А результат «Финансового манифеста» был потрясающий. В постановлении Государственного совета России, принятом в том же 1905 году, говорилось, что «среди населения возникла беспримерная в истории нашего государственного кредита паника, вызванная этим преступным воззванием… истребование вкладов из государственных касс приняло стихийный характер и выразилось к концу отчетного года в громадной цифре 148 с лишком миллионов рублей. Одновременно с сим значительно увеличились требования производства платежей золотом или серебром и весьма возросли операции по продаже валюты, обусловленные отливом капиталов за границу». Чтобы спасти положение, правительство Николая II было вынуждено срочно, на самых кабальных условиях искать деньги за рубежом. Во Франции, в частности, появился целый слой мелких рантье, живших на проценты от «русских займов».

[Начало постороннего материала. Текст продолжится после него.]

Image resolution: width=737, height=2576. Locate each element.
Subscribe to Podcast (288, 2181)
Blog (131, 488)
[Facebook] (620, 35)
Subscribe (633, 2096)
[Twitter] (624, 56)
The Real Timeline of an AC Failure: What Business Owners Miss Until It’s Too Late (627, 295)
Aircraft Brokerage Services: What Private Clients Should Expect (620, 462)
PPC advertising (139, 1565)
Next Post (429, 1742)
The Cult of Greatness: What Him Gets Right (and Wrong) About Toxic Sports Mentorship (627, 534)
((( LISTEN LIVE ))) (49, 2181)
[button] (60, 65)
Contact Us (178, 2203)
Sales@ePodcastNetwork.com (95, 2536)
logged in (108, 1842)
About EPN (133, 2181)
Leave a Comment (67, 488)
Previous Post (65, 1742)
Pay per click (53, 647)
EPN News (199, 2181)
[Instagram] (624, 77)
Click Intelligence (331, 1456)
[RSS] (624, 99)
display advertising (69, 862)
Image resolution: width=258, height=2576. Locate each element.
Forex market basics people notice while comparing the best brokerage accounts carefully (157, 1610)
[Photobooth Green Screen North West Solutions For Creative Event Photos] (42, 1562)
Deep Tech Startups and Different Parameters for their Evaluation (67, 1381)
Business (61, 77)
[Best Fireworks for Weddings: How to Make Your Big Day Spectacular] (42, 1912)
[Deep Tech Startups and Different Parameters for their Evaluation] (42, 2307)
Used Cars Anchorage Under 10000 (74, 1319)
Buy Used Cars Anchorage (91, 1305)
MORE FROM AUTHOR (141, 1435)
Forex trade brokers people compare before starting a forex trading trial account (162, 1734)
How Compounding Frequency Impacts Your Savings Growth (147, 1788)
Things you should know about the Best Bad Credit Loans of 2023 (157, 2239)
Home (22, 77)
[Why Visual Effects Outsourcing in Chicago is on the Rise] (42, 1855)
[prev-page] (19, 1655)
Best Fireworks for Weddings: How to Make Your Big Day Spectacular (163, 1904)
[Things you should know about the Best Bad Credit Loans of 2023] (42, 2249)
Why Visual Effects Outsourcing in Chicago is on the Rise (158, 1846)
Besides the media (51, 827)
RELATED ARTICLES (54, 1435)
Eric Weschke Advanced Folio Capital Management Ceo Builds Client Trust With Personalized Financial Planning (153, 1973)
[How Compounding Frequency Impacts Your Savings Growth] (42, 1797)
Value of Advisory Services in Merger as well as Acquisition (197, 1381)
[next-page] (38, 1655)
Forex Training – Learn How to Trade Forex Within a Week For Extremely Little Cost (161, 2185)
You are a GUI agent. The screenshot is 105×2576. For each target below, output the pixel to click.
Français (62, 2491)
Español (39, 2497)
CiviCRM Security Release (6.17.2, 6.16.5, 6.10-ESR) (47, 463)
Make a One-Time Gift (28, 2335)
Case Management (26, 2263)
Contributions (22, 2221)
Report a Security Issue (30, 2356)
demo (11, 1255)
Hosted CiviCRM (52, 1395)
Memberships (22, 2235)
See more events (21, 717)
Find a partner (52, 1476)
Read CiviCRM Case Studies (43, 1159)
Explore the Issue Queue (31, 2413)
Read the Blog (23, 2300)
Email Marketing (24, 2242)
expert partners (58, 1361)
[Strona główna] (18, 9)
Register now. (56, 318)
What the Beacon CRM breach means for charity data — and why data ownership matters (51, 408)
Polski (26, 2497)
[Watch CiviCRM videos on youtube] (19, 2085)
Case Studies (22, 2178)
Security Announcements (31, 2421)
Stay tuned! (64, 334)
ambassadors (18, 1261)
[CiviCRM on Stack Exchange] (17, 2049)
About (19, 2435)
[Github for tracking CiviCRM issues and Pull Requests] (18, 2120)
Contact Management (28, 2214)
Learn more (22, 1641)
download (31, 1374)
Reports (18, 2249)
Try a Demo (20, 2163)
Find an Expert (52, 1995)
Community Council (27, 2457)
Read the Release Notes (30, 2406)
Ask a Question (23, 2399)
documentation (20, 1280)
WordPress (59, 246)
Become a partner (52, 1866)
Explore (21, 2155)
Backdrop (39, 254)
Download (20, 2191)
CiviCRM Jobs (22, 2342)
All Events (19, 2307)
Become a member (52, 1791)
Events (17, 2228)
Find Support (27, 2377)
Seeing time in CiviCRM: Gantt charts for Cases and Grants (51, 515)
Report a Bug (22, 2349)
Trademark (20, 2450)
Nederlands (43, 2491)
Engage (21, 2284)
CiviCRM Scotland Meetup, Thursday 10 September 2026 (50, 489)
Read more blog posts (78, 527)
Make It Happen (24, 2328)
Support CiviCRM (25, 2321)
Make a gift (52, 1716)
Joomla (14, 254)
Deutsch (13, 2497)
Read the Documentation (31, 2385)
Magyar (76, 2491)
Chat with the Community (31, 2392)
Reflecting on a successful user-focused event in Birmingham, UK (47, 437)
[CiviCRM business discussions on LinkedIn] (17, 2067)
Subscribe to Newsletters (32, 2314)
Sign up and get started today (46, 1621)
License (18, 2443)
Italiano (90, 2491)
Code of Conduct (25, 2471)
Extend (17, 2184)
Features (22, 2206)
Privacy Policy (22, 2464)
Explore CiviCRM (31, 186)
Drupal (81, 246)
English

Успех, видимо, кружит Парвусу голову. Парвус полагает, что теперь ему дозволено все. Через некоторое время возникает громкий скандал: Максим Горький, чьи литературные интересы представлял в Германии именно Парвус, заявляет, что не только не получил от него никаких гонораров, хотя пьеса «На дне» в одном лишь Берлине была поставлена более пятисот раз, но исчезла и та часть денег, которую Горький предназначал для передачи РСДРП. Было проведено разбирательство, третейский суд, куда вошли Август Бебель, Карл Каутский, Роза Люксембург. Парвус, несмотря на изобретательную защиту, был им осужден и исключен из обеих социал-демократических партий, немецкой и русской. Впрочем, самого Парвуса это не очень смущает. В 1910 году он перебирается в Константинополь, где становится ни много ни мало экономическим советником правительства младотурок.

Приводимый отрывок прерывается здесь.